Figure 3 shows the pseudocode of a general framework that can be used to solve the Lagrange dual problem. Specifically,  $\vec{\lambda}$  is initialized in Line 1. During each iteration in Lines 2–5,  $L_{\vec{\lambda}}(\vec{W})$  is first minimized using current  $\vec{\lambda}$ . Based on the results, a new  $\vec{\lambda}$  is derived. If the solution has not converged under a fixed threshold, the iteration continues. Otherwise, the current solution  $w_{e,j}$  is returned.



Figure 4: Convergence rate of subgradient method with different c. Each element of  $\vec{\lambda}_0$  in (a) is 0.7 times that in (b).

It is worth mentioning that  $L(\vec{W}, \vec{a}, \vec{\lambda}) = \sum_{e \in E} W_e$  holds in the optimal solution [22]. Consequently, the convergence can be defined as  $(L(\vec{W}, \vec{a}, \vec{\lambda}) - \sum_{e \in E} W_e) / \sum_{e \in E} W_e) < \varepsilon$ , where  $\varepsilon$  is a preselected threshold.

# 6. HEURISTIC SOLVER

In this section, our contributions are presented that lead to a fast low-power repeater insertion solver.

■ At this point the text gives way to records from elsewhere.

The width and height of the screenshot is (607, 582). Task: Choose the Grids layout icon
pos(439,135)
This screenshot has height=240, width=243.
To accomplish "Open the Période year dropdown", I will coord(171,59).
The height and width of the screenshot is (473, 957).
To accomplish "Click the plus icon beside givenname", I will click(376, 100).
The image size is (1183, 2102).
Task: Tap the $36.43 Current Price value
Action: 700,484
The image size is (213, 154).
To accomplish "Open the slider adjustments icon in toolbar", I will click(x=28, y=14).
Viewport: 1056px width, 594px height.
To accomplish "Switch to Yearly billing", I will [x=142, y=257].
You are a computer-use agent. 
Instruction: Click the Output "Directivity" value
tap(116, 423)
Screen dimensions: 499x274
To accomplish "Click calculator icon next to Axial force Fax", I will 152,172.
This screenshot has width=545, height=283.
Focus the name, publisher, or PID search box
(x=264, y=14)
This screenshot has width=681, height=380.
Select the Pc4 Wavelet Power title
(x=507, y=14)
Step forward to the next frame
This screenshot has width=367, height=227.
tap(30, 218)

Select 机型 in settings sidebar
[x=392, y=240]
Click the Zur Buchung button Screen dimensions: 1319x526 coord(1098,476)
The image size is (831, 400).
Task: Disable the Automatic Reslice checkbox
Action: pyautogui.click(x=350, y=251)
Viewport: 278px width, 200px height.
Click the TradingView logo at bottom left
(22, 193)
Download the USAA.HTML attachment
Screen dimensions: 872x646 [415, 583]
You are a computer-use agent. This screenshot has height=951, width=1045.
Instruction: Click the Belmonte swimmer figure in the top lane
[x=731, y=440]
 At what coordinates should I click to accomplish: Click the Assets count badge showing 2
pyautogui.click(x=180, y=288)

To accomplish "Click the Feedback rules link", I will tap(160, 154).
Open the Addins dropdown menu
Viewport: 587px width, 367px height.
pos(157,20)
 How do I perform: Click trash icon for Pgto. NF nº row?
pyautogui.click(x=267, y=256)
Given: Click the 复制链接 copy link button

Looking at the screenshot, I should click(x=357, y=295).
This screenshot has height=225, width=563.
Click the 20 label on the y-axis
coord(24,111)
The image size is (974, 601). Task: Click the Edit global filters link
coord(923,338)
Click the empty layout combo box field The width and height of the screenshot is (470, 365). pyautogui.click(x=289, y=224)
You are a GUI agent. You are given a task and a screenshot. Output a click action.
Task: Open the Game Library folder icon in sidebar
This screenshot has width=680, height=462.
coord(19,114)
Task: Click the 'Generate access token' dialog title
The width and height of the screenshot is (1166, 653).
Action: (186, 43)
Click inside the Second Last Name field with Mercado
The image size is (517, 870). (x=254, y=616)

# 6.1 Update of Lagrangian Multipliers

The computation time of solving the Lagrangian dual problem is the product of runtime per iteration and iteration times. Consequently, the convergence speed of the Lagrangian multiplier update affects the algorithm efficiency significantly. Since objective function  $Q(\vec{\lambda})$  is proved to be concave [22], previous repeater insertion algorithms based on the Lagrangian relaxation framework use the subgradient method to perform the update of Lagrangian multipliers  $\vec{\lambda}$ . Specifically, after the kth iteration during which the repeater insertion solution  $w_{e,j}$  is derived that minimizes  $L_{\vec{\lambda}}(\vec{W})$  for  $\vec{\lambda} = \vec{\lambda}_k$ , the timing slack at each sink  $t_i$  is calculated by examining the delay  $d_e$  of each interconnect segment e. The Lagrangian multipliers are then updated as  $\vec{\lambda}_{k+1} = \vec{\lambda}_k - \rho_k \vec{g}_k$ , where  $\vec{g}_k$  is the vector comprising the timing slacks at all sinks and  $\rho_k > 0$  is the step size of iteration k that must satisfy  $\sum_{k=1}^{\infty} \rho_k \to \infty$  and  $\lim_{k \to \infty} \rho_k = 0$ .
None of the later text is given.